***** EXTRAIT CHOISI *****

Gaston (William Adam) de PAWLOWSKI



DENOËL (Paris, France), coll. Présence du futur précédent dans la collection n° 56 suivant dans la collection
Dépôt légal : 1er trimestre 1962
Réédition
Roman, 256 pages, catégorie / prix : 6,00 FF
ISBN : néant
Format : 12,0 x 18,0 cm
Genre : Science-Fiction


Quatrième de couverture
• Qu'est-ce donc que la quatrième dimension ? Pour la découvrir, G. de Pawlowski vous convie à l'accompagner dans ce Voyage, devenu l'un des classiques de la Science-fiction.
 
• Au cours de cette étonnante randonnée, nous voyons l'humanité passer de la tyrannie collectiviste, du Léviathan à la dictature des Savants Absolus, avant de parvenir à l'âge de l'Aigle d'or. En se familiarisant avec la quatrième dimension, retrouvera-t-elle le bonheur ?
 
• Les hommes auront-ils assez de persévérance pour se délivrer des maux engendrés par la dissociation de la matière dont les Martiens leur ont révélé leur secret et pour échapper à l'esclavage de la mathématique et de la technique pures, qui ont rendu inutile l'amour ?
 
• Parviendront-ils à déjouer les machinations de ces « homuncules » qui tentent de prendre en main la direction de la civilisation humaine ?
Critiques

    La première édition de cet ouvrage fut publiée en 1912, à une époque où la quatrième dimension ne figurait pas au pain quotidien de l'amateur d'étrange. Son auteur, Gaston William Adam de Pawlowski, vécut de 1874 à 1933. Il fit une carrière de journaliste, s'occupa de critique dramatique, et dirigea plusieurs journaux – dont les titres n'évoquent guère l'insolite littéraire : « Le Vélo », « Comœdia », « L'Opinion ». 

    Ce « Voyage » n'est pas présenté comme un roman. Il est précédé d'un « Examen critique », dans lequel l'auteur explique qu'il résulte de la juxtaposition d'une série de nouvelles, de fragments divers dont il augmentait irrégulièrement la substance.

    En vérité, ce « Voyage » ne peut guère être assimilé à un roman. Il lui manque un commencement, un milieu et une fin, ainsi qu'une action. On ne peut pas y voir une œuvre purement statique : des civilisations diverses sont évoquées, on parle de leur développement, de leur sclérose et de leur chute, mais ces divers événements sont présentés d'une façon extrêmement discontinue, incomplète, qui est évidemment le résultat de leur rédaction irrégulière. Gaston de Pawlowski n'a pas jugé nécessaire de les récrire pour en faire un tout.

***** CONTENU DES DONNÉES *****

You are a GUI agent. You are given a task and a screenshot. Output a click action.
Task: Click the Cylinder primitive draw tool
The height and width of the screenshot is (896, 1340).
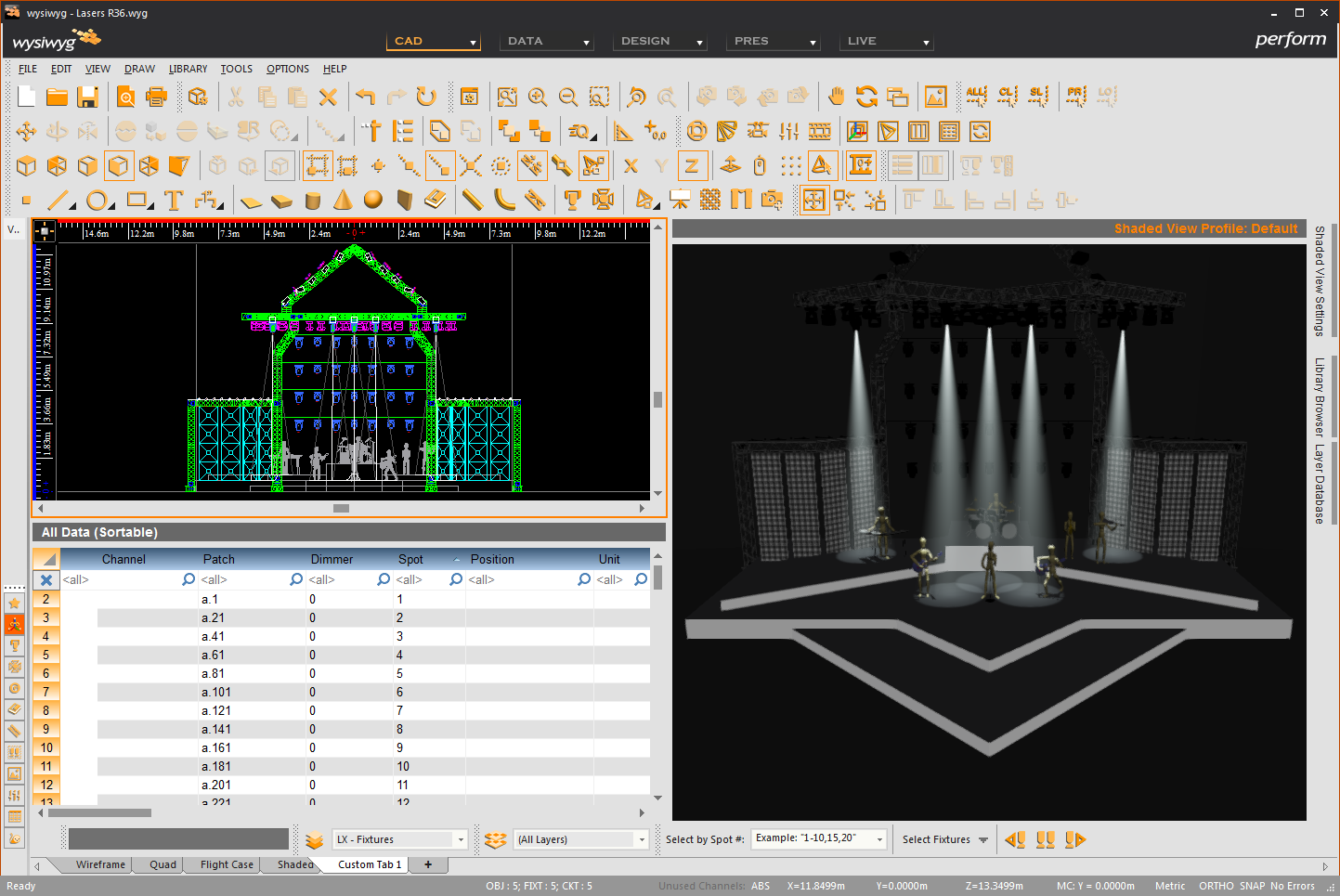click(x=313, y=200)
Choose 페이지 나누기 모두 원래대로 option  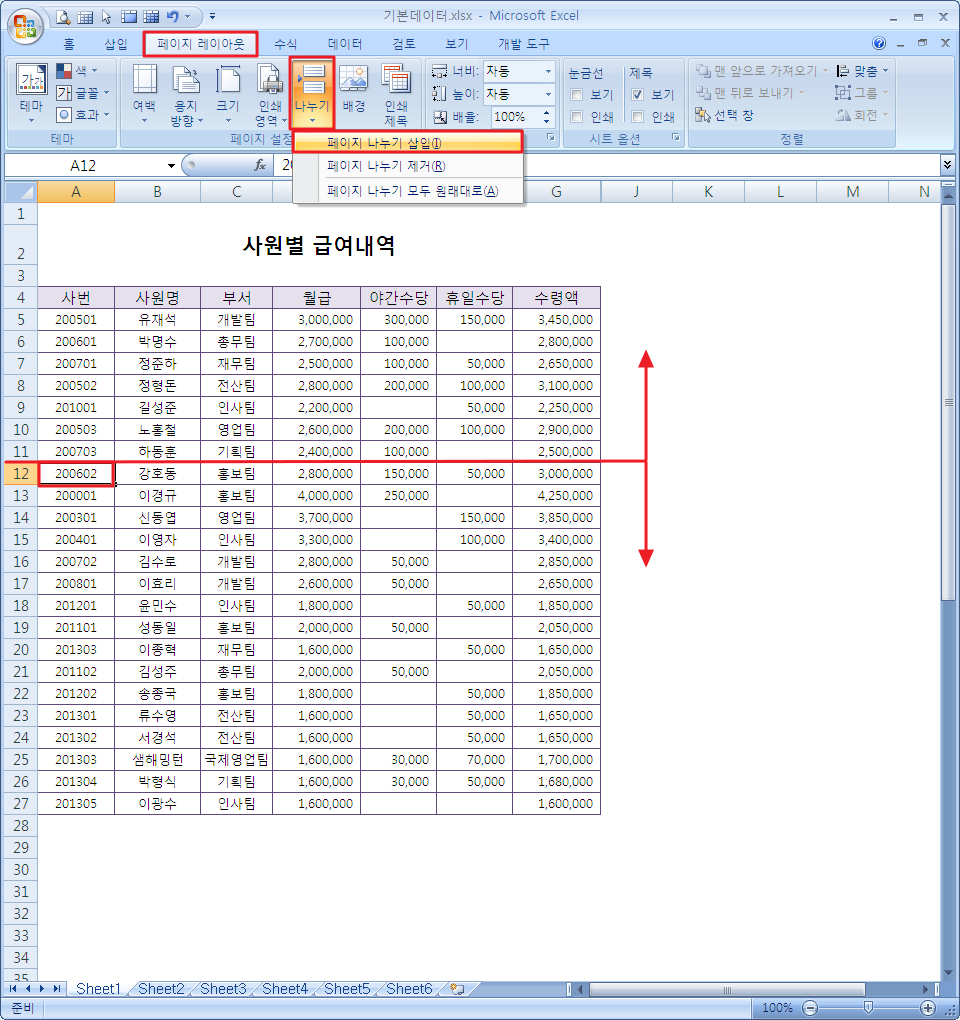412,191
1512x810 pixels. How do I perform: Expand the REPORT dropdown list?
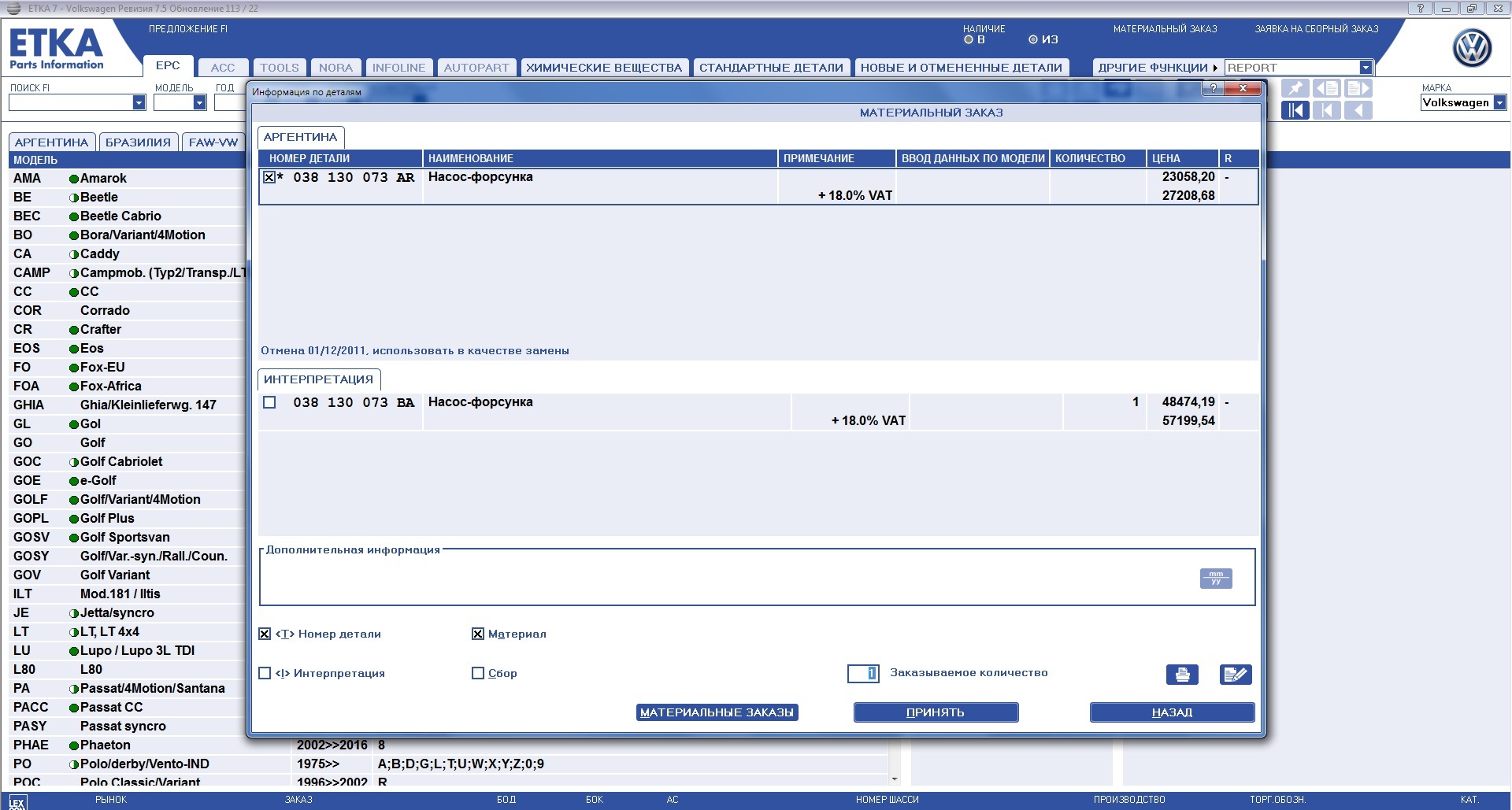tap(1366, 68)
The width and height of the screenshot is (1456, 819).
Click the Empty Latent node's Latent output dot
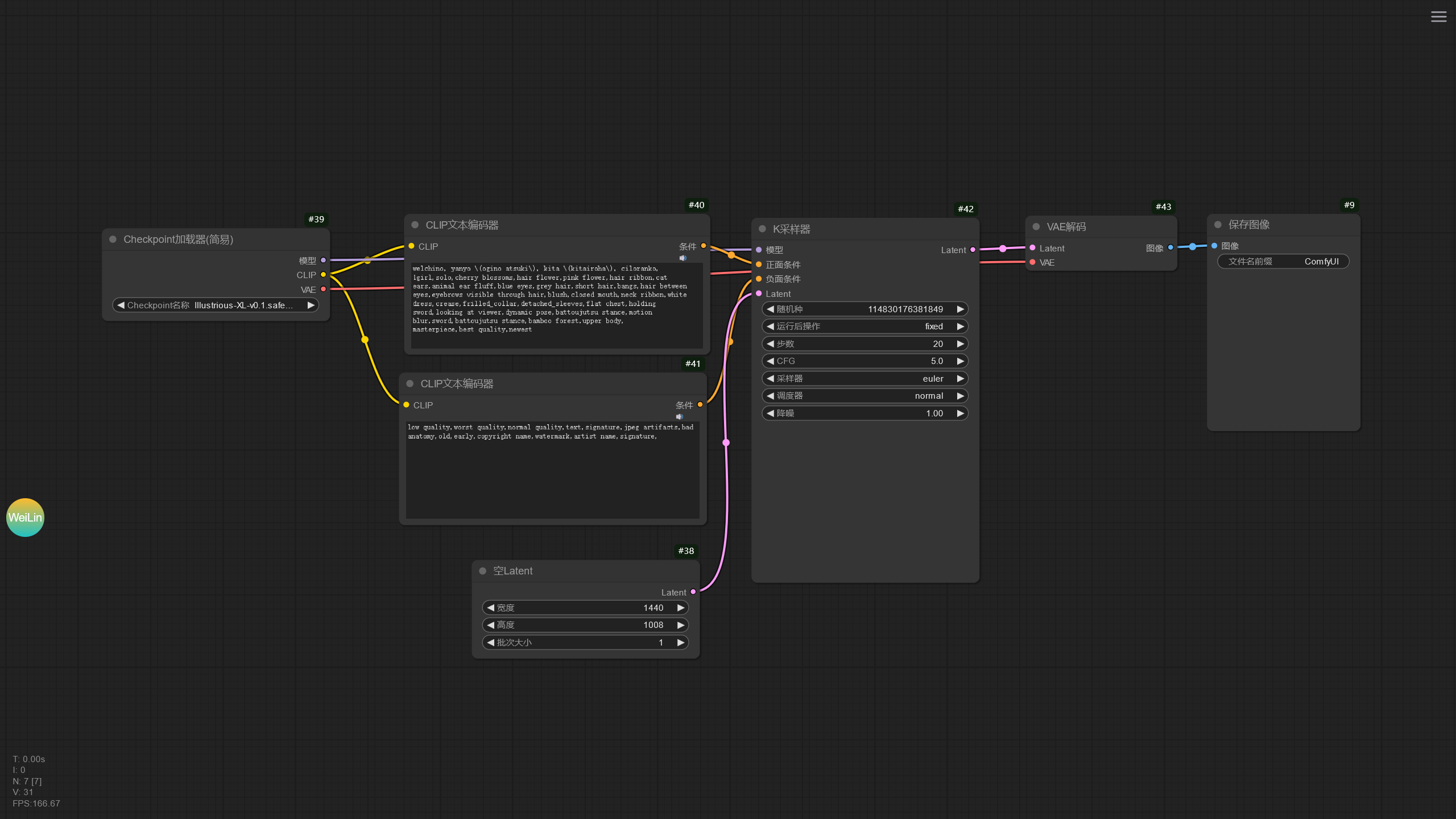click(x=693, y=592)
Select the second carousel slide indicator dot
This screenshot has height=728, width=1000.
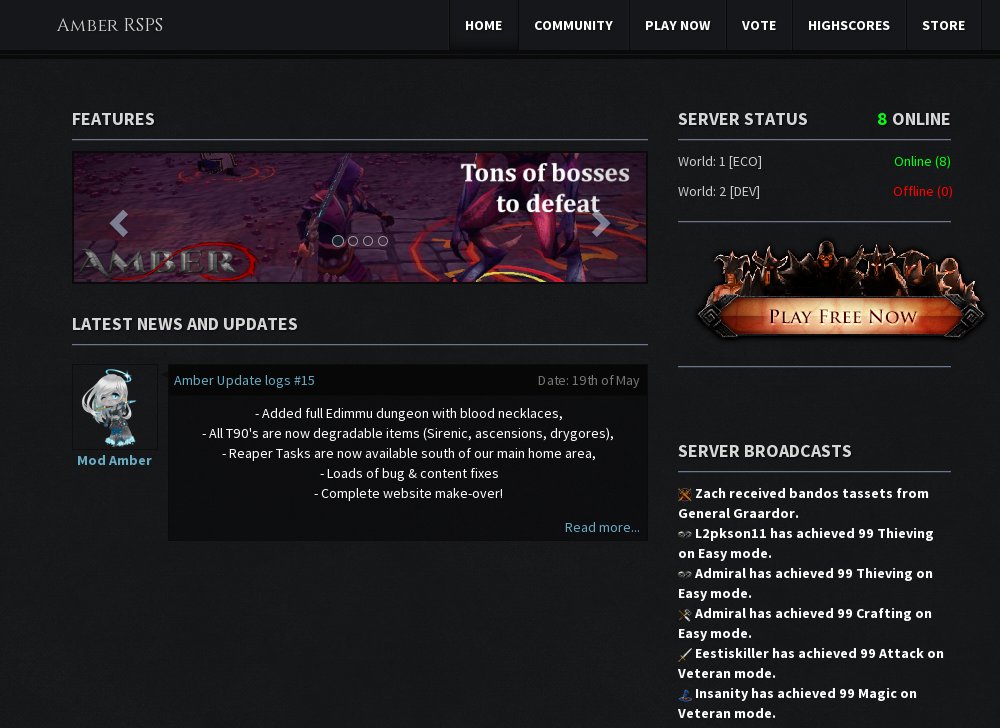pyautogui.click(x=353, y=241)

*****

• LES CONSIGNES:
A. Répondez à ces questions à partir de l'extrait :
(i) En quelle année parut la première édition de l'ouvrage ?
(ii) Combien de pages compte le roman ?
(iii) Quels journaux son auteur dirigea-t-il ?
B. D'après l'extrait, pourquoi les événements du « Voyage » sont-ils présentés de façon discontinue et incomplète ? Répondez en une à trois phrases.
C. Transcrivez l'extrait depuis « La première édition » jusqu'à « irrégulièrement la substance. » inclus.

• CORRIGÉ DE L'EXERCICE:
A.
(i) En 1912.
(ii) 256 pages.
(iii) « Le Vélo », « Comœdia » et « L'Opinion ».

B. Cette présentation résulte de la rédaction irrégulière de l'œuvre. Celle-ci juxtapose une série de nouvelles et de fragments divers dont l'auteur augmentait irrégulièrement la substance. De plus, Gaston de Pawlowski n'a pas jugé nécessaire de les récrire pour en faire un tout.

C.
La première édition de cet ouvrage fut publiée en 1912, à une époque où la quatrième dimension ne figurait pas au pain quotidien de l'amateur d'étrange. Son auteur, Gaston William Adam de Pawlowski, vécut de 1874 à 1933. Il fit une carrière de journaliste, s'occupa de critique dramatique, et dirigea plusieurs journaux – dont les titres n'évoquent guère l'insolite littéraire : « Le Vélo », « Comœdia », « L'Opinion ». 

    Ce « Voyage » n'est pas présenté comme un roman. Il est précédé d'un « Examen critique », dans lequel l'auteur explique qu'il résulte de la juxtaposition d'une série de nouvelles, de fragments divers dont il augmentait irrégulièrement la substance.